Banks can help bridge the gap between regulatory requirements and best practice risk management for cloud computing, says expert

Out-Law Analysis | 13 Feb 2017 | 9:00 am | 1 min. read

ANALYSIS: Banks have an opportunity to help recalibrate thinking on the use of the latest digital technologies, including cloud-based services.

Currently, one challenge to cloud adoption by banks is a lack of understanding of what can be 'put into the cloud' in terms of data, functions and technology. For many within banks, questions remain around whether specific uses of public cloud technology would be considered as enabling 'critical' or 'important' operational functions within their organisation. Generally, whenever they do, the use case will be subject to stricter regulation than it would be where the technology is not enabling a critical or important function.

The issue is one of seven hurdles to banks' cloud adoption that is highlighted in a new report by the British Bankers' Association, which was produced in partnership with Pinsent Masons, the law firm behind Out-Law.com.
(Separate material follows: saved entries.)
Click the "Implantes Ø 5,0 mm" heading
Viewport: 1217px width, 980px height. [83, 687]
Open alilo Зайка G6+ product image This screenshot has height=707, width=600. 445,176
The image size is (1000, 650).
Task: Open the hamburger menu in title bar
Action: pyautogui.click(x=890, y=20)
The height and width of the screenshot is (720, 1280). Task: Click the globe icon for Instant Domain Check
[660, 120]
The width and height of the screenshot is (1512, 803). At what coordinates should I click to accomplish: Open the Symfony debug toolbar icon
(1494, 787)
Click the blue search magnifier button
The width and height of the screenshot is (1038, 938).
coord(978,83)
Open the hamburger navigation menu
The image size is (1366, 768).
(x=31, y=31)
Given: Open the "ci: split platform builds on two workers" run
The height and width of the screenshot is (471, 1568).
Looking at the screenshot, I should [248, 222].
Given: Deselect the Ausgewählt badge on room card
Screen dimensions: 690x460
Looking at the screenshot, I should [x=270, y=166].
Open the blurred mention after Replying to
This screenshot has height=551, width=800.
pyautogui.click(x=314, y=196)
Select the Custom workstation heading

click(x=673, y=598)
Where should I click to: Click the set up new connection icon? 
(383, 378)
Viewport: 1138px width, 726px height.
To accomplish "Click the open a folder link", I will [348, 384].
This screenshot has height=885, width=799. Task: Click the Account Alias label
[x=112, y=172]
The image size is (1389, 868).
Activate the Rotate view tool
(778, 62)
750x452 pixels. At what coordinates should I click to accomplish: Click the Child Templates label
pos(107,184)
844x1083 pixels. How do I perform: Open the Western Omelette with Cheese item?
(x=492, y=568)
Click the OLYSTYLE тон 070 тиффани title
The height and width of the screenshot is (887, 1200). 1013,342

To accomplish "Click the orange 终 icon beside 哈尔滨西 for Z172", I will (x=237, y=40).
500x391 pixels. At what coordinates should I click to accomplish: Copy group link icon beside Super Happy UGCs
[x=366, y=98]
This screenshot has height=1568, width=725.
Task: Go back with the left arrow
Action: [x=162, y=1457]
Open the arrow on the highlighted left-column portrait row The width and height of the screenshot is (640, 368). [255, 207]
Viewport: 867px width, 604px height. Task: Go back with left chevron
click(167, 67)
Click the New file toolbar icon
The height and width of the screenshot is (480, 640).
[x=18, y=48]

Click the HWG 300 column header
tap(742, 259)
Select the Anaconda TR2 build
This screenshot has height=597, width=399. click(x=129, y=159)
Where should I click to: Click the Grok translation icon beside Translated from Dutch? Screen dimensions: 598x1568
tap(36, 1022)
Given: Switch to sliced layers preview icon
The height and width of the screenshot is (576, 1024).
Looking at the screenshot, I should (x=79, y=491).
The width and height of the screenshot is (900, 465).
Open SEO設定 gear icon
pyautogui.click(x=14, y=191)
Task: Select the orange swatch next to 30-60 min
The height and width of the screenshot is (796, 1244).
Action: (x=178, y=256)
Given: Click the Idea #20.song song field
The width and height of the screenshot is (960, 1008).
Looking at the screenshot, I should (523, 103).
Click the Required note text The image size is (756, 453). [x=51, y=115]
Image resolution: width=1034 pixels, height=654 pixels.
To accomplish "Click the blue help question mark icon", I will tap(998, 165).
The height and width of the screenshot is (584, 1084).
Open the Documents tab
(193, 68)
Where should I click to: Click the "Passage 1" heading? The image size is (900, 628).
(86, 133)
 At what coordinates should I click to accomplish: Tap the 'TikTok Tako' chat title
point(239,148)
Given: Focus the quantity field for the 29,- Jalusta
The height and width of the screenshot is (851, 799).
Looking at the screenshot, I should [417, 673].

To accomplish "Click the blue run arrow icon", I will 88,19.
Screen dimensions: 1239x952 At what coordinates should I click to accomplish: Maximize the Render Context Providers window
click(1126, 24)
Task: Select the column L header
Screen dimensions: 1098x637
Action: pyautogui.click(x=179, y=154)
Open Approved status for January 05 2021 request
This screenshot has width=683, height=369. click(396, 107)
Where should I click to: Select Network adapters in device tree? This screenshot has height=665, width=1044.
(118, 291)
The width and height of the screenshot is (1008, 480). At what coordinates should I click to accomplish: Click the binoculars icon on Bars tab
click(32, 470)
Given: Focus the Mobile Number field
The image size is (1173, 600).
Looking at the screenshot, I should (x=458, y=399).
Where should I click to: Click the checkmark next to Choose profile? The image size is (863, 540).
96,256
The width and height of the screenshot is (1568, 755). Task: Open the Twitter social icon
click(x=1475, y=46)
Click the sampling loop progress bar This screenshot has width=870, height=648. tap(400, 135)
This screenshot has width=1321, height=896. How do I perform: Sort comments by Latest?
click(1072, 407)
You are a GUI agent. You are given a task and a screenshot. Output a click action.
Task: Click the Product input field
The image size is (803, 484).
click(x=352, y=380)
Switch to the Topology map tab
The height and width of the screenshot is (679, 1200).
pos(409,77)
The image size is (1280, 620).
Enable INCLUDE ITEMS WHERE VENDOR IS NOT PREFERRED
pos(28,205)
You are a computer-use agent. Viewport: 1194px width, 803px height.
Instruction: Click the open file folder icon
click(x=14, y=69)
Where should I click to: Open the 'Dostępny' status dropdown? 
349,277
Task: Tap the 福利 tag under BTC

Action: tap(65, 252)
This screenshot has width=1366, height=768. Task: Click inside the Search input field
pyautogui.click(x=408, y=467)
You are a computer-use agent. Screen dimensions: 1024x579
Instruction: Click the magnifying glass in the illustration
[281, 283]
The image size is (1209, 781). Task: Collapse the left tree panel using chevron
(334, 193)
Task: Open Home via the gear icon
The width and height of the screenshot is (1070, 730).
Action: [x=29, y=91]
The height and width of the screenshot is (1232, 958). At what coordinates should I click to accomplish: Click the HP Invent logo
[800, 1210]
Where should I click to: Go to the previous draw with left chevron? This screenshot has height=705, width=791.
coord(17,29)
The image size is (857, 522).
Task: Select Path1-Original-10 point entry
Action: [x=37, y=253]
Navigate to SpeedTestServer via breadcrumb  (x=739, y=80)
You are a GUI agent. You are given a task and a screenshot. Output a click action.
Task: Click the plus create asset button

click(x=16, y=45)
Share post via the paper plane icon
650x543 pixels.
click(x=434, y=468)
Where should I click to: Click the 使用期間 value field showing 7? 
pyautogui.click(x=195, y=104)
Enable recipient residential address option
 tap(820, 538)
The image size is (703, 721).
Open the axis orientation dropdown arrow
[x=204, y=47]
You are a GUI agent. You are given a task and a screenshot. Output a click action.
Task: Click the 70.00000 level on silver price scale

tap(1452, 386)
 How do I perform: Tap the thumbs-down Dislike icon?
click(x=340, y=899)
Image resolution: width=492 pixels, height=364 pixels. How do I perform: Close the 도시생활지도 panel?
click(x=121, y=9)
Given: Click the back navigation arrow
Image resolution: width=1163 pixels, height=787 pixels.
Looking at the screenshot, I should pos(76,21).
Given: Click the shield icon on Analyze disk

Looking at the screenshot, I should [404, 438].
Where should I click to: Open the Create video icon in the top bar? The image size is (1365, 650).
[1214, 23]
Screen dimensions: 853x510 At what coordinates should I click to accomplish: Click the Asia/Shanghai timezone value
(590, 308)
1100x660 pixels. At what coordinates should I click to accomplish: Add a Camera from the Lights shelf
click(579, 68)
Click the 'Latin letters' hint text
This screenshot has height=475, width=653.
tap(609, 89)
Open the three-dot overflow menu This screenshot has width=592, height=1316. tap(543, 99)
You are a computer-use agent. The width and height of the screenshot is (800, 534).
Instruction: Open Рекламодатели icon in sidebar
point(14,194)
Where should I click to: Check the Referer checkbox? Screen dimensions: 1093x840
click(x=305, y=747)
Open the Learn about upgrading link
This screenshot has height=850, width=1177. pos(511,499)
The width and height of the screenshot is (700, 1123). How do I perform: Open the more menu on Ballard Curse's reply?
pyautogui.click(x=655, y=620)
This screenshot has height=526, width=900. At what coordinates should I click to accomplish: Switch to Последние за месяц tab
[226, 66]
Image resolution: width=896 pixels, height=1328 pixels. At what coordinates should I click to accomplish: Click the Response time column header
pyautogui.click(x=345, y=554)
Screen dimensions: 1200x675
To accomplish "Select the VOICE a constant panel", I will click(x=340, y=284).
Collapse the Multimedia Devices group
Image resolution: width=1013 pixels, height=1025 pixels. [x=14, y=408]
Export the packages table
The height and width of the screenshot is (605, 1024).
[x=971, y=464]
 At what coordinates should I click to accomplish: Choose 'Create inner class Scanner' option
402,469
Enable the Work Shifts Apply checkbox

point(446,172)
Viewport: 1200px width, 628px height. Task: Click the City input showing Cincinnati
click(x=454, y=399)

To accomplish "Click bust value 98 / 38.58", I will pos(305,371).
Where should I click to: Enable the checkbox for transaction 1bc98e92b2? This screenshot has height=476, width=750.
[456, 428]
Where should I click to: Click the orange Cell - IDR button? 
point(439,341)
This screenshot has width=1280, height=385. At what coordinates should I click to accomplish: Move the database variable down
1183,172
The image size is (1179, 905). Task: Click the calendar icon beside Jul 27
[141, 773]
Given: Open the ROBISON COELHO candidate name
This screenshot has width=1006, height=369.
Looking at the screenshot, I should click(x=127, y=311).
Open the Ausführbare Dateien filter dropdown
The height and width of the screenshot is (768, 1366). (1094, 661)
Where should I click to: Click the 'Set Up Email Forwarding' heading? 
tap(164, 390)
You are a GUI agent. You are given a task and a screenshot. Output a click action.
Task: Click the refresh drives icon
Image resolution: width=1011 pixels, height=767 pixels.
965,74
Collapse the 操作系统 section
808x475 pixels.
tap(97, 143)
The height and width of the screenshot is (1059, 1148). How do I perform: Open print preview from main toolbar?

The report has pointed out that a lack of clarity with existing EU law and UK regulation, including cloud outsourcing guidance produced by the Financial Conduct Authority (FCA), on the issue of 'critical' or 'important' functions' often results in a disproportionately risk-adverse approach to assessing technology risk".

Additional guidance from the FCA might help address the issue but there are also practical steps that can be taken to help reduce the uncertainty.

For example, banks together with cloud providers can work towards standardising, at an industry level, frameworks for identifying, measuring and mitigating the risks involved in the use of new technologies in the contexts of how those technologies relate to specific functions performed by banks. Such work could build on efforts made in other parts of the world and lead to the development of an industry-led approach to help banks assess the risks involved in using new technology.

With endorsement of this approach by the regulator, banks could have greater scope to utilise cloud-based technologies. No longer would the question be muddied by the need to determine whether the technology supports a function that is of a critical or important nature. Instead more focus would be give to the more important question of whether sufficient safeguards are in place to mitigate risks that can arise from the technology solution in question.

Luke Scanlon is an expert in financial services and technology at Pinsent Masons, the law firm behind Out-Law.com.